Infill development on LB Southwark’s Kipling Estate would not have been possible without resident support. But, with the locally trusted Leathermarket JMB (a tenant management organisation) acting as development partner, and with an engagement process that gave residents real decision-making power, 27 new homes on a former garage site are now complete and occupied at council rent.

Drawing on the community’s skills, resources and know-how at Knowle West in Bristol, We Can Make has developed a prototype home, designed for the estate’s 5000 vacant micro-sites. To date, 80 families have opted-in for resident-led densification, a substantial step towards alleviating pervasive issues such as over-crowding.

In London, with budgets still shrinking and land values still rising, and with demand for affordable housing far outstripping supply, there is real public-sector appetite for these new ways of working.
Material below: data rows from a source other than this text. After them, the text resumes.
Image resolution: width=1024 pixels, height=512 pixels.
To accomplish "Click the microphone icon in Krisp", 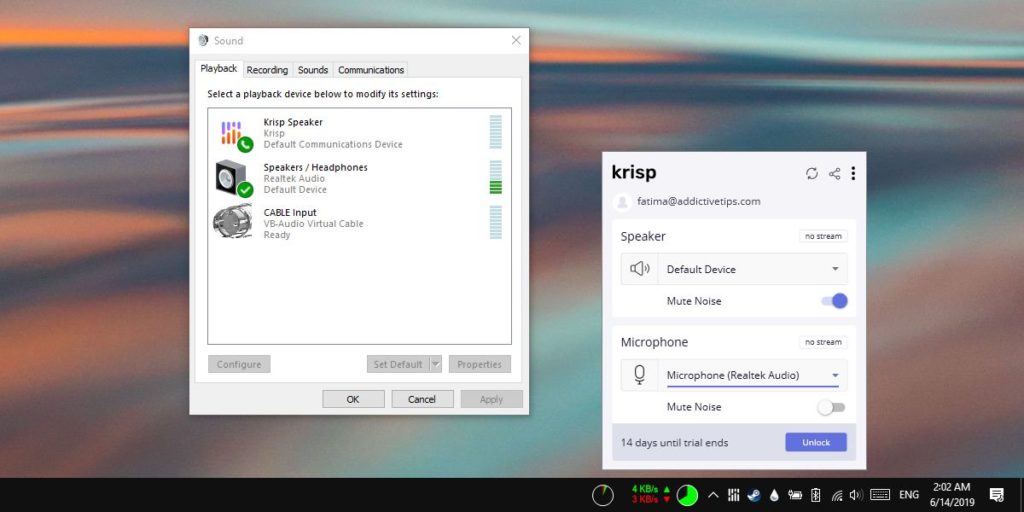I will (640, 375).
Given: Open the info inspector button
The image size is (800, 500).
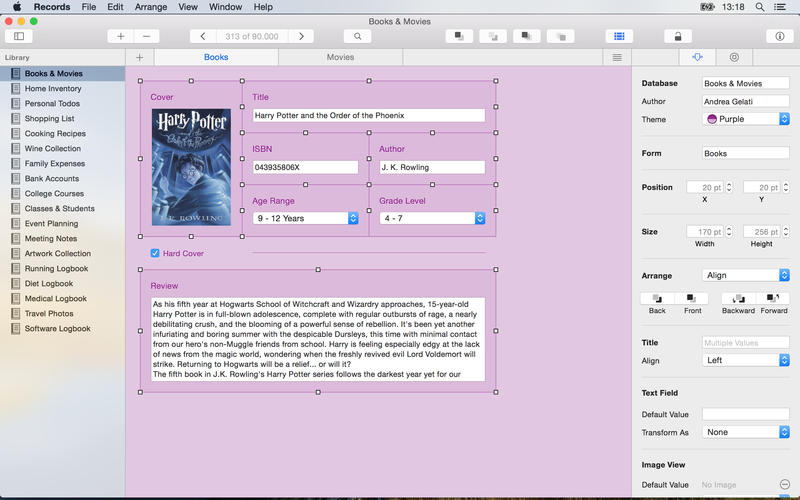Looking at the screenshot, I should tap(780, 36).
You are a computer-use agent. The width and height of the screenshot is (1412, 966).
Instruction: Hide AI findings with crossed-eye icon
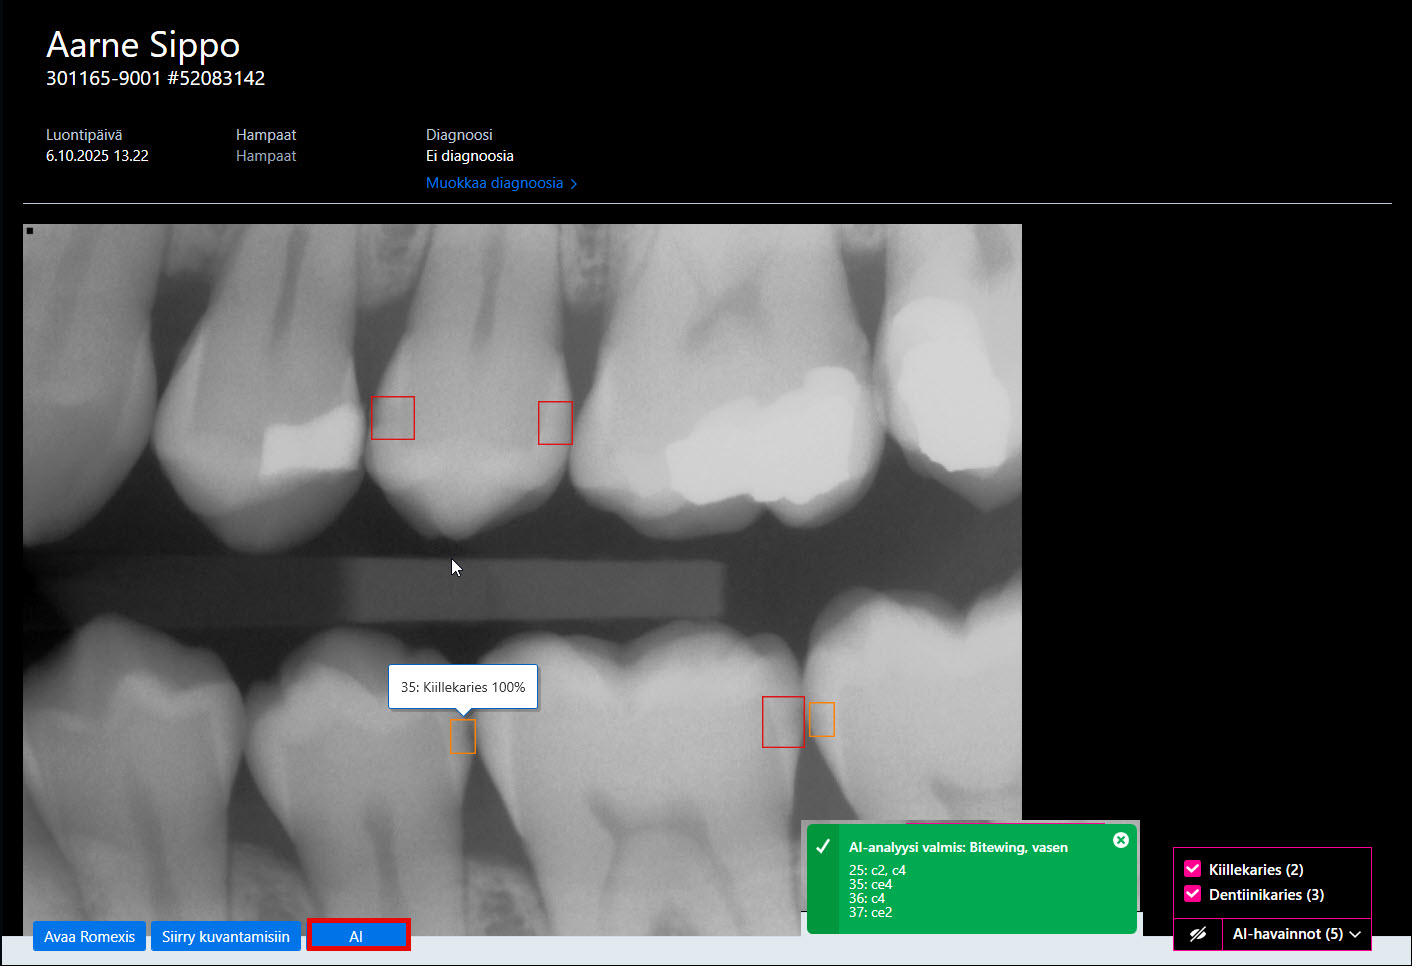click(x=1198, y=934)
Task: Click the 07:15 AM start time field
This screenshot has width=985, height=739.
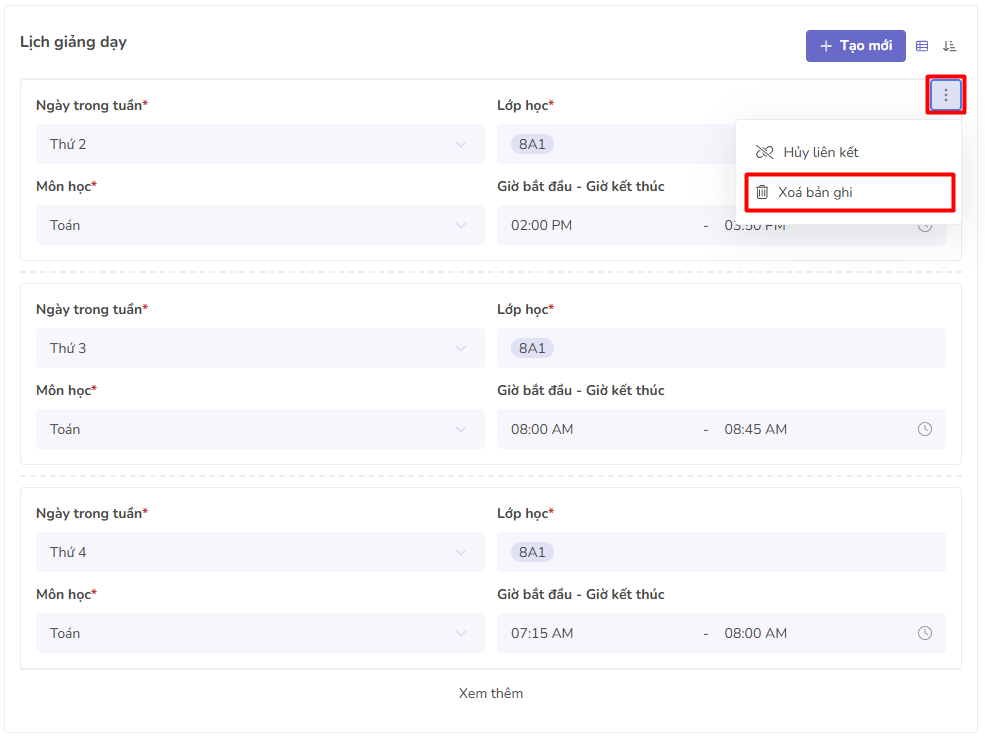Action: 542,633
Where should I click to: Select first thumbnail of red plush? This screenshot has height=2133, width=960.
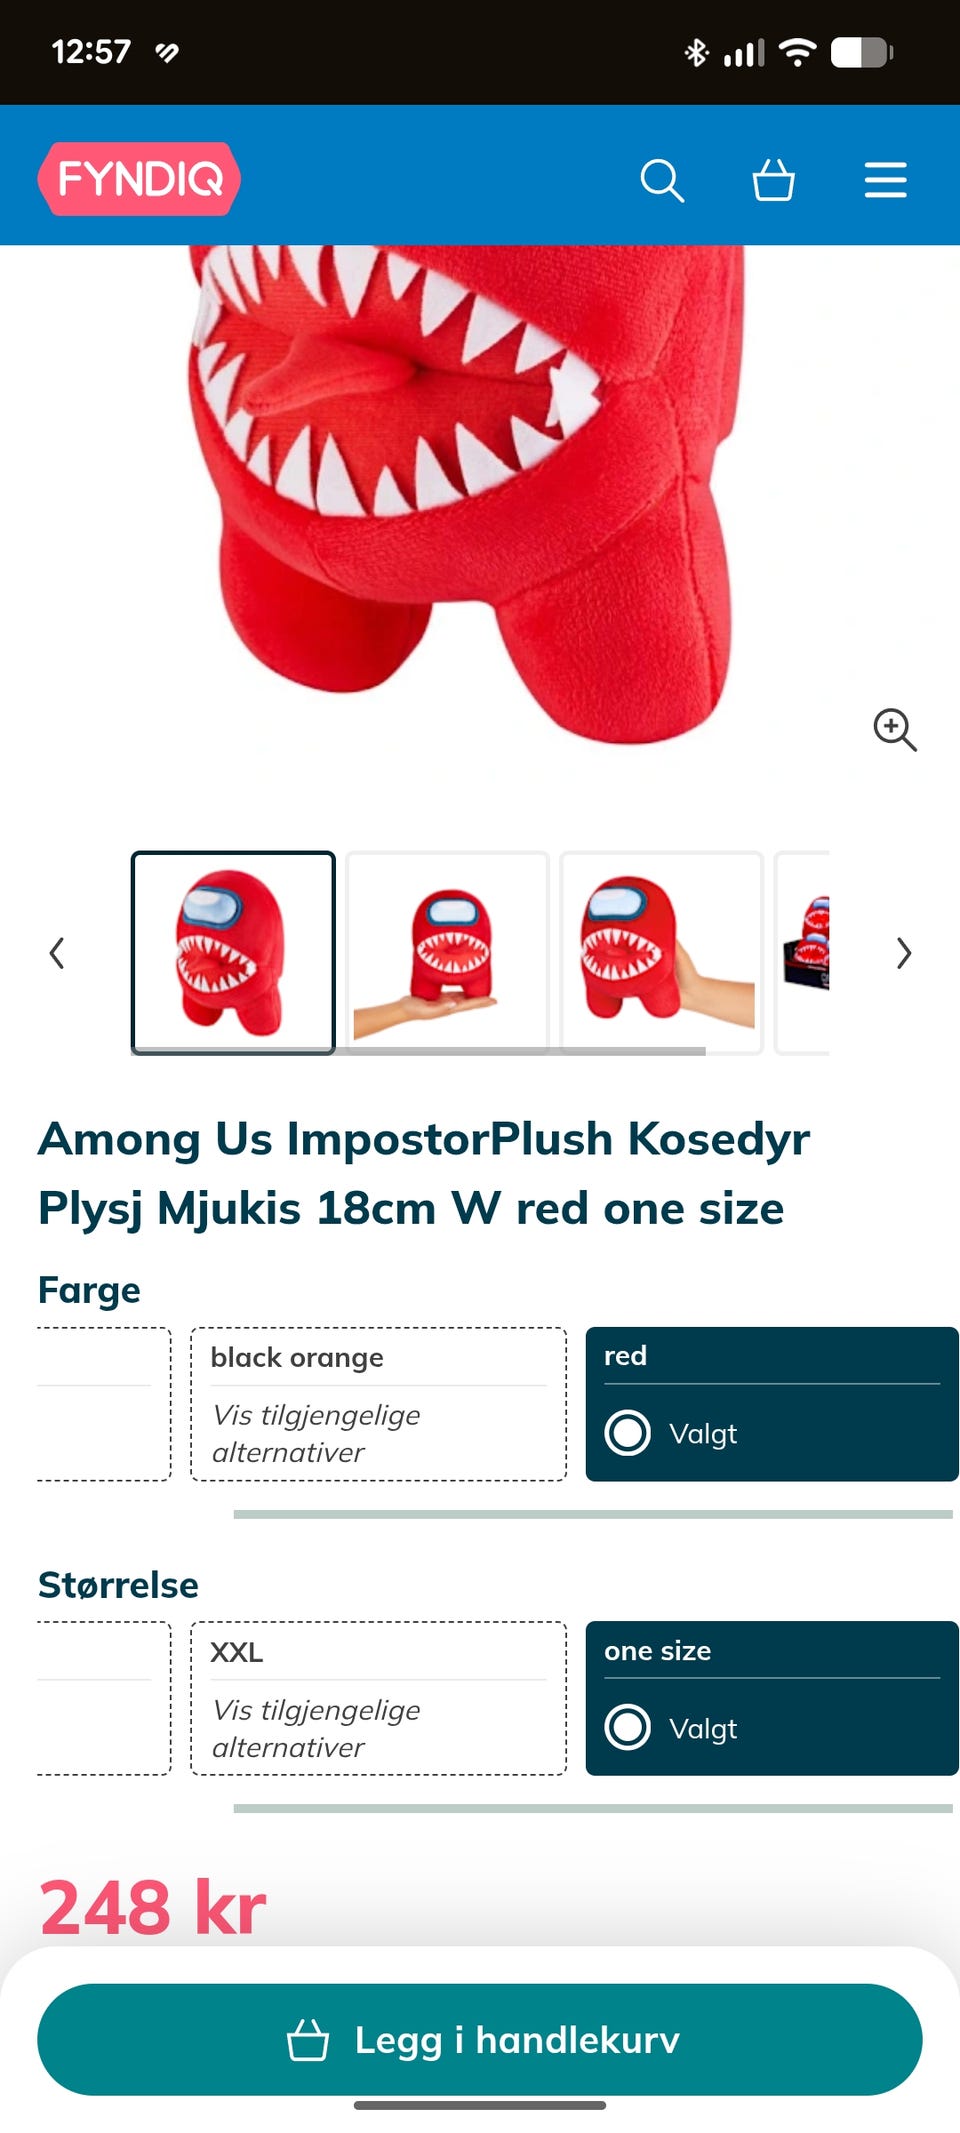tap(233, 952)
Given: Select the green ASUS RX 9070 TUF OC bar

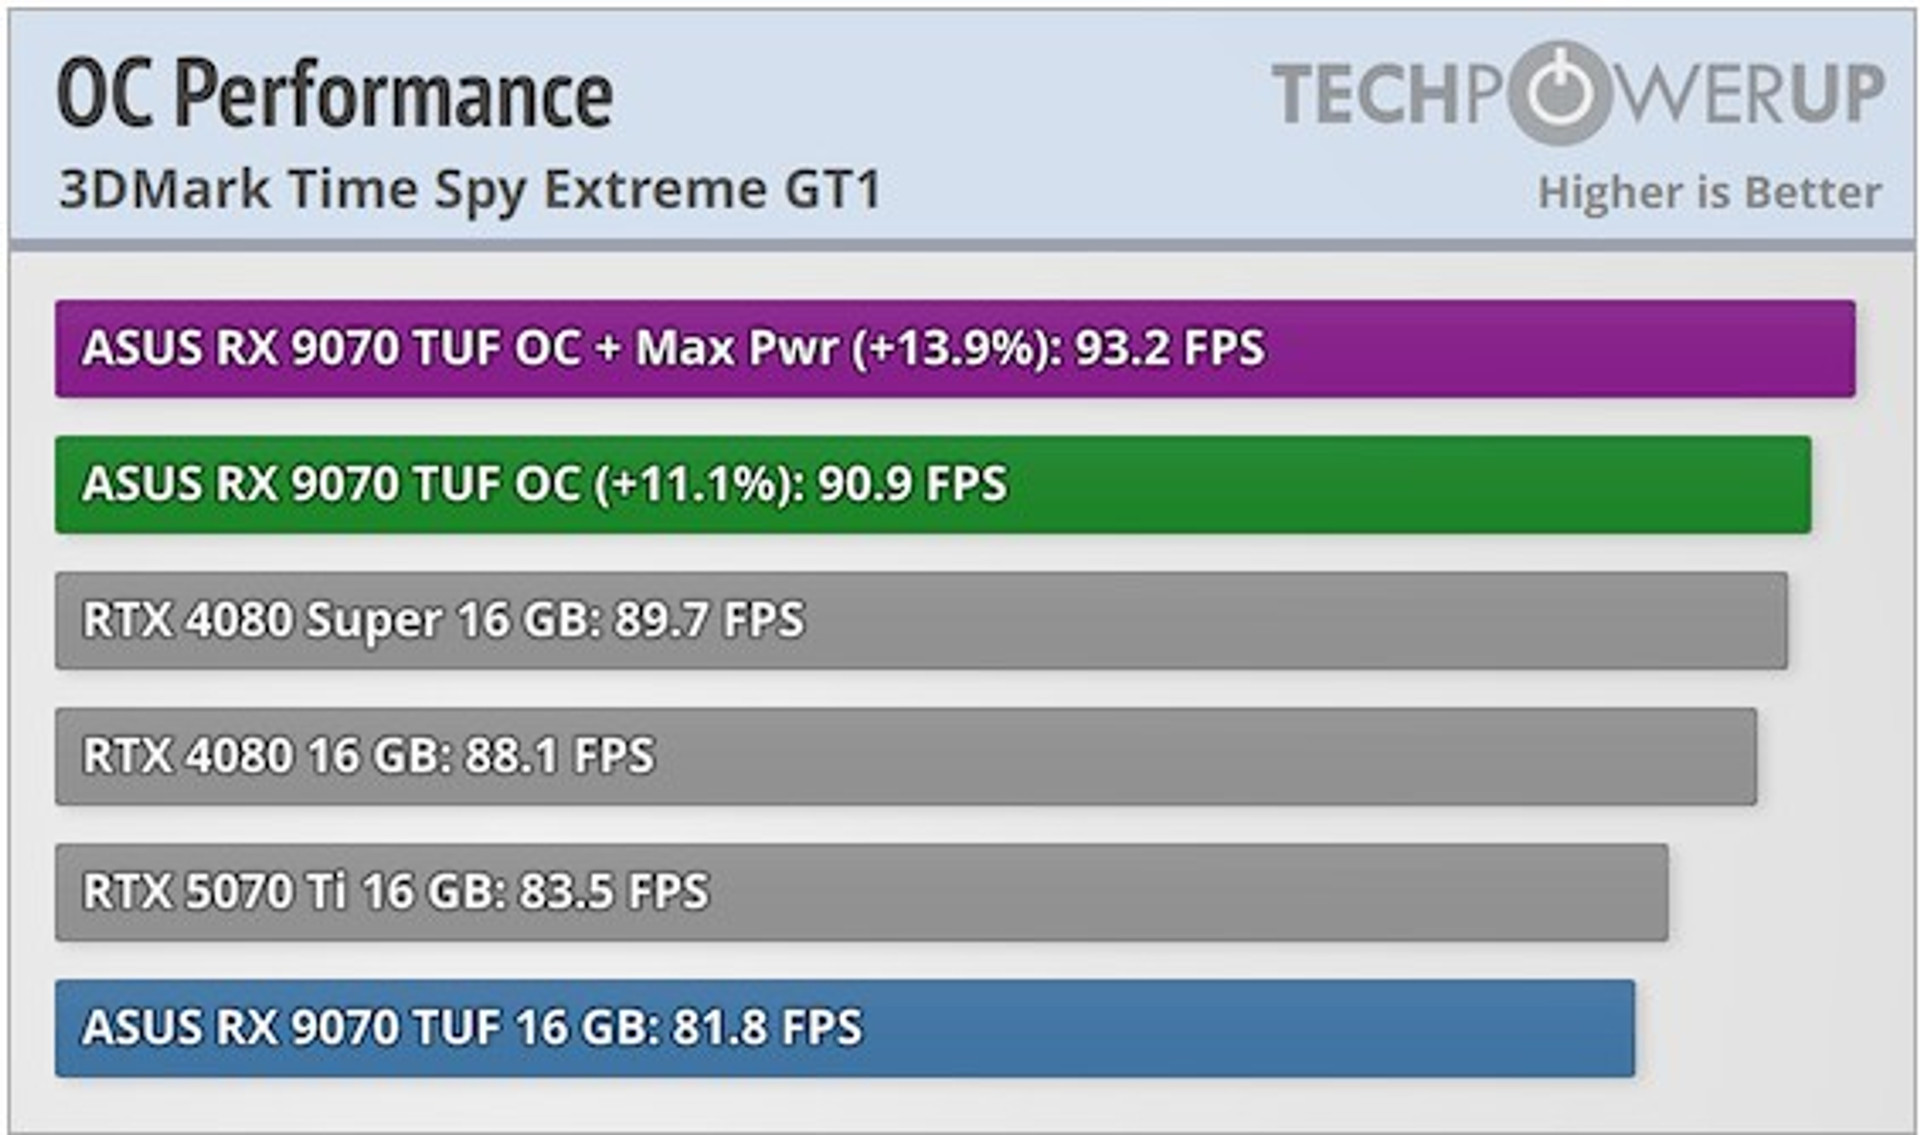Looking at the screenshot, I should (x=933, y=485).
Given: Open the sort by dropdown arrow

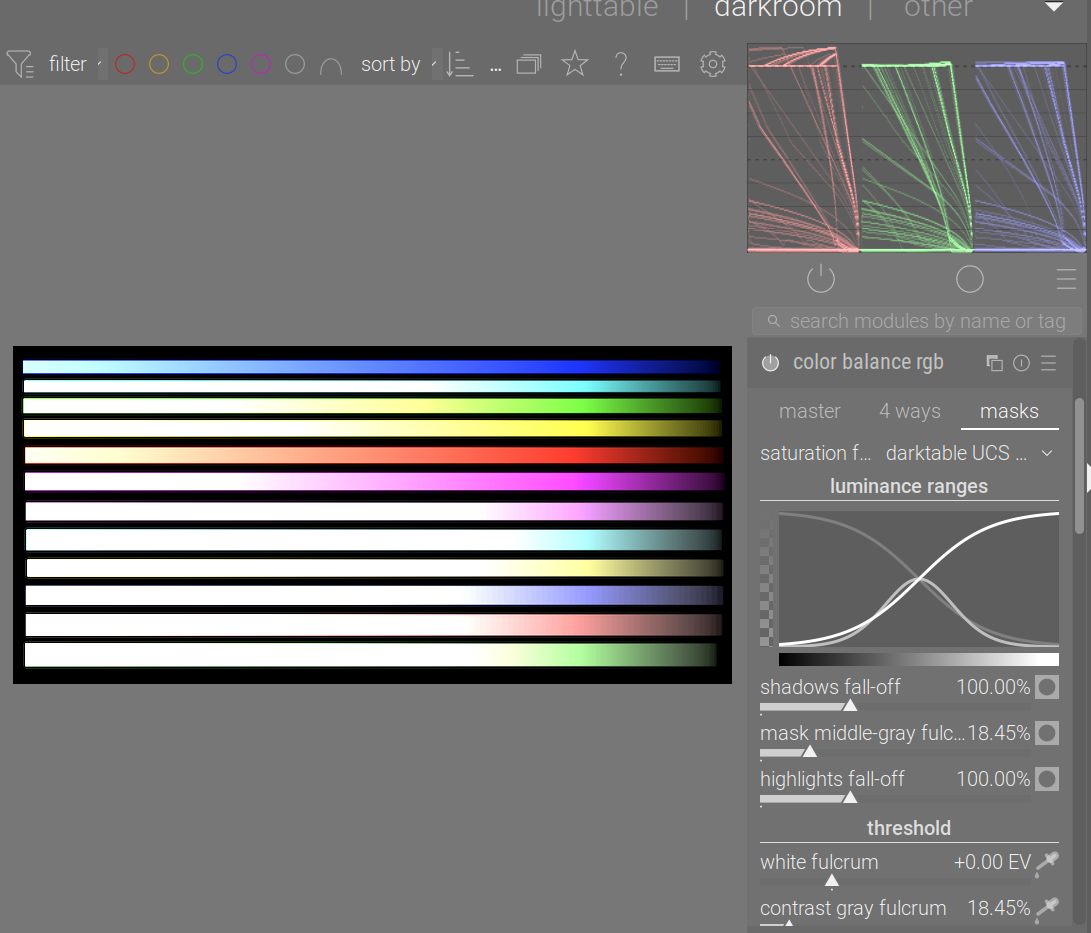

It’s a topic Future of London has been exploring through the Foundations for Community-Led Housing programme.

Future of London is the capital’s independent network for regeneration, housing, infrastructure and economic development practitioners, with 4,000+ professionals using FoL as a hub for sector intelligence, connection and professional development. Our membership includes 28 of the London boroughs, TfL, GLA, 15 housing associations, SME members and private-sector partners.

In January 2019, with community-led housing surging up the capital’s political agenda, we embarked on a major programme of action learning, bringing our membership together with community-led groups, to foster relationships and support the delivery of community-led homes.

From the project’s inception, the message from our membership was clear: recognition of the social value of community-led housing is growing, and in the context of the crisis, its ability to deliver additional homes, on sites that the public and private sector alone could not make viable, is vital. The question is not so much why to do it, but how.

Our work to date has covered the thorny challenges of access to land, the future of finance, planning for community-led housing and the alignment between CLH and the council’s strategic goals. We’ve explored the potential of refurbishment, of CLH on small sites and as a component of larger schemes.

Across the diversity of forms, scales and ambitions of community-led housing projects, co-production is critical to their realisation. At an initial workshop bringing 80+ cross-sector delegates together, participants from groups, authorities and private companies were clear that for these new relationships to work, trust, transparency, consistency and realism are key on all sides.

Co-production is a spectrum rather than an absolute. This is a strength in that there is likely a model to suit everyone, from meaningful resident engagement through to self-build projects.

In a pioneering effort, the Mayor of Newham has committed to co-producing the first phase of Custom House’s regeneration with residents. Speaking at our workshop, Sib Trigg of People’s Alliance for Customer House observed:

“Co-design methods are relatively well known within design circles. There are people who are experts at that and can facilitate it – the question we’ve been asking ourselves is what does co-production look like in delivery?”

It’s a big question, but an exciting one. This is co-production at the neighbourhood scale, and a way of working which is almost entirely new, with lessons undoubtedly to be learnt at every stage. We hear frequently that regeneration has become a “dirty word”. This approach, ensuring residents have a meaningful voice through well thought-out structures, has the potential to change the narrative.

This wholesale approach won’t be for everyone, and in many cases small is beautiful. But Custom House is a clear example of what community-led housing projects are: little pieces of the new municipalism, emerging from the complexity of London.